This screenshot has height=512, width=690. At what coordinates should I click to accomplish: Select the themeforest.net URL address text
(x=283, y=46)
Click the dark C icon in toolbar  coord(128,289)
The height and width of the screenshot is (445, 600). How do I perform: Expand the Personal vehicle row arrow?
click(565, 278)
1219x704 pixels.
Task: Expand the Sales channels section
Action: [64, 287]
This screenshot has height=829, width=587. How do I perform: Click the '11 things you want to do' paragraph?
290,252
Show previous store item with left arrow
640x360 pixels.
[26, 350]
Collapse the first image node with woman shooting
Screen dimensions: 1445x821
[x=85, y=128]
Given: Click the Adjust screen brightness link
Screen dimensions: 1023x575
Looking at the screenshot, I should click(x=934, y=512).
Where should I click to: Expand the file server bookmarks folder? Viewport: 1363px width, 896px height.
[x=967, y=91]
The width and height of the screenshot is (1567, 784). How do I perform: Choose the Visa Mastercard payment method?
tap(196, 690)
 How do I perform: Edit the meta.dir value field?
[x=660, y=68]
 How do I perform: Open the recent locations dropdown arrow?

===============

Each line above is to be reproduced exactly. Leave none out.

- SOLUTION FOR THIS EXERCISE:
This screenshot has height=512, width=690. At what coordinates should I click to accomplish: Select the themeforest.net URL address text
(x=283, y=46)
Click the dark C icon in toolbar  coord(128,289)
The height and width of the screenshot is (445, 600). How do I perform: Expand the Personal vehicle row arrow?
click(565, 278)
1219x704 pixels.
Task: Expand the Sales channels section
Action: [64, 287]
This screenshot has height=829, width=587. How do I perform: Click the '11 things you want to do' paragraph?
290,252
Show previous store item with left arrow
640x360 pixels.
[26, 350]
Collapse the first image node with woman shooting
Screen dimensions: 1445x821
[x=85, y=128]
Given: Click the Adjust screen brightness link
Screen dimensions: 1023x575
Looking at the screenshot, I should click(x=934, y=512).
Where should I click to: Expand the file server bookmarks folder? Viewport: 1363px width, 896px height.
[x=967, y=91]
The width and height of the screenshot is (1567, 784). How do I perform: Choose the Visa Mastercard payment method?
tap(196, 690)
 How do I perform: Edit the meta.dir value field?
[x=660, y=68]
 How do I perform: Open the recent locations dropdown arrow?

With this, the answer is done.